There are so many homes and buildings in villages all over the Jordan Valley that the Israelis have issued demolition orders for, that it’s hard to keep track. The communities of Tana, Yarza and Kousiliyya (in Al Jiftlik area not far from Massu’a settlement) and Ein el Hilwe (part of Al Maleh) are the most vulnerable at the moment and we hope to spend some time there.
Whilst we’re here there are lots of other things going on. Dr Banan, a Palestinian expert in biodiversity from Al Najah University in Nablus is conducting a survey of wild plants growing throughout the Jordan Valley, many of which are unique to this area, with the support of the photography skills of a volunteer from Argentina.
There is fairly constant production of mud bricks (the work has just started outside so I probably need to stop writing and go and join in soon – purely an act of solidarity as I can’t see that I will really be that much use), and house renovations in several villages.
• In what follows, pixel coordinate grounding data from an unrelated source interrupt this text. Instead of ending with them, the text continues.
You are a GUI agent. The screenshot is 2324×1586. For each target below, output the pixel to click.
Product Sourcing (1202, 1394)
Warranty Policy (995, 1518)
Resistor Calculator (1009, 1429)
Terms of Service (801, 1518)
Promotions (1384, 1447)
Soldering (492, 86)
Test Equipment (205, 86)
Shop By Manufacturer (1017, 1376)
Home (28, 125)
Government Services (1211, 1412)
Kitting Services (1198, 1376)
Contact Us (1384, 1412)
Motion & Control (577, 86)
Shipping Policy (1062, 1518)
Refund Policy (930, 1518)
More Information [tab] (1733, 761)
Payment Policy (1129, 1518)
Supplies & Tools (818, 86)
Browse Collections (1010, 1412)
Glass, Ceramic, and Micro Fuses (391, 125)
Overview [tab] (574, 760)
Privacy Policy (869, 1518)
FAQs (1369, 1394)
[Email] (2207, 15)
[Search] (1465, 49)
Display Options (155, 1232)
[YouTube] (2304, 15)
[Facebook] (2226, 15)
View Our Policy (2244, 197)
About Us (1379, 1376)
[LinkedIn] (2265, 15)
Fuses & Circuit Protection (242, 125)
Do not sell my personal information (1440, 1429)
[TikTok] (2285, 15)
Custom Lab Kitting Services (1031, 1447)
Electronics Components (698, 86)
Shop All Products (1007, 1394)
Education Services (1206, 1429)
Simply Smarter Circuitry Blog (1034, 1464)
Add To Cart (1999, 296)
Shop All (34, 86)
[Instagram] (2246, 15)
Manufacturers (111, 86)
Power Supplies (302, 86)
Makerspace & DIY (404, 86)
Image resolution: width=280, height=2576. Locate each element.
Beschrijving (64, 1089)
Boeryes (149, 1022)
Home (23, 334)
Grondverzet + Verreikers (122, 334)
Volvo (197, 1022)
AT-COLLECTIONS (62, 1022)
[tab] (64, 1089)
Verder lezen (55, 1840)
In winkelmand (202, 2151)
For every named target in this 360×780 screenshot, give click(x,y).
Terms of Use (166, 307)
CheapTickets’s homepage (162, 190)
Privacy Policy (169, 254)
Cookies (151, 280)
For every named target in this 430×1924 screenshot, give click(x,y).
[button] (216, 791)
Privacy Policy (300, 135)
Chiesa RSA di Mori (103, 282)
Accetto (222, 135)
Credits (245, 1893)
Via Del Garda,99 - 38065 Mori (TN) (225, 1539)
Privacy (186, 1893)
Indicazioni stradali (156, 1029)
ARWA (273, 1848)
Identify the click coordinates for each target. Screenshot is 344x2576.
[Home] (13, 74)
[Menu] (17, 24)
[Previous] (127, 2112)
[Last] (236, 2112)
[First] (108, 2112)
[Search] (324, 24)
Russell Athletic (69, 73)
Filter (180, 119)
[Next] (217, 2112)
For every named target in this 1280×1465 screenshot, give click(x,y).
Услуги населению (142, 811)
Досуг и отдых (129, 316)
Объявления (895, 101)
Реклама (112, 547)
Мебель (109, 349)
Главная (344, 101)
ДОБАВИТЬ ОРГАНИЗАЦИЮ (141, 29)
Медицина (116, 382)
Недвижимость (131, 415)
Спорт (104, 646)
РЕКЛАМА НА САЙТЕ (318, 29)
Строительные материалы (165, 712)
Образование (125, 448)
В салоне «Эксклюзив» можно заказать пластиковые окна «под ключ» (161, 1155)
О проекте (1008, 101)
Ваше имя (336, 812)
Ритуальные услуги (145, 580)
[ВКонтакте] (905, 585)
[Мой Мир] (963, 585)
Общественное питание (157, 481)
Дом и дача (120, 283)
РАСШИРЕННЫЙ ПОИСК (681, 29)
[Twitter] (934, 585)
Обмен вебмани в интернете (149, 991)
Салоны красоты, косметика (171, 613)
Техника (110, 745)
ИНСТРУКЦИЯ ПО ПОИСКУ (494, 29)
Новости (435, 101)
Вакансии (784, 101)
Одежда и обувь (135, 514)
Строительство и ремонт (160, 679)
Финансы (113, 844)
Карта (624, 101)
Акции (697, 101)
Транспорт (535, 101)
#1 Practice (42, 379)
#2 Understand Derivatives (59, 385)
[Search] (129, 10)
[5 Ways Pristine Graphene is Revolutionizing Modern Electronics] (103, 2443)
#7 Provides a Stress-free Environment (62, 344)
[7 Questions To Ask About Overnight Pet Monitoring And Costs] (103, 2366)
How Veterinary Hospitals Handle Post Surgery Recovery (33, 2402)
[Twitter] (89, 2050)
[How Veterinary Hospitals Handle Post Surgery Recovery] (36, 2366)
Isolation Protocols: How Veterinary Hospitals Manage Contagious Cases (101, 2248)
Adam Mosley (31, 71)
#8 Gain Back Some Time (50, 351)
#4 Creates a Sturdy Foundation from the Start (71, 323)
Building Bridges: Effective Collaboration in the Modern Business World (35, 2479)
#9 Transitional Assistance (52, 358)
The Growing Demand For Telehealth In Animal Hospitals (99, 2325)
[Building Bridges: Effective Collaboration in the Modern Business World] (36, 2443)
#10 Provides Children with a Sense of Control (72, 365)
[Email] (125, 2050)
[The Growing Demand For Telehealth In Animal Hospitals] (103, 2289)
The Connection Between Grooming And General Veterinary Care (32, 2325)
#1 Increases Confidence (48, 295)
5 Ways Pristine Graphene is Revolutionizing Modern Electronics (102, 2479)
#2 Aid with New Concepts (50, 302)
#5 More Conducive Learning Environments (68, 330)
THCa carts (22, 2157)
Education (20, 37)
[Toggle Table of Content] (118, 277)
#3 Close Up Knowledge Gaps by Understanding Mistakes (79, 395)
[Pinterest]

This could get repetitive... all in Area C, no building can be done without a permit from Israel, Israel turns down vast majority of permit applications so no point applying, this is West Bank so Palestinians shouldn’t have to go begging to Israel, all about ‘to exist is to resist’ – when you live in an area where a foreign occupier is carrying out a policy of ethnic cleansing by denying you the right to have the basic ameneties you need to survive then to challenge that by creating the means to be able to survive is all about grassroots community resistance. Grassroots: JVS is run entirely by local community volunteers (so far we have met local farmers and university students all working as volunteers). They get funding where they can, but everything is done on a shoestring. Most of the NGOs (and there are so many in the West Bank you lose track of who is who) won’t fund this work as it is classed as illegal under international law and the NGOs won’t do anything which risks them losing permission from Israel to operate here.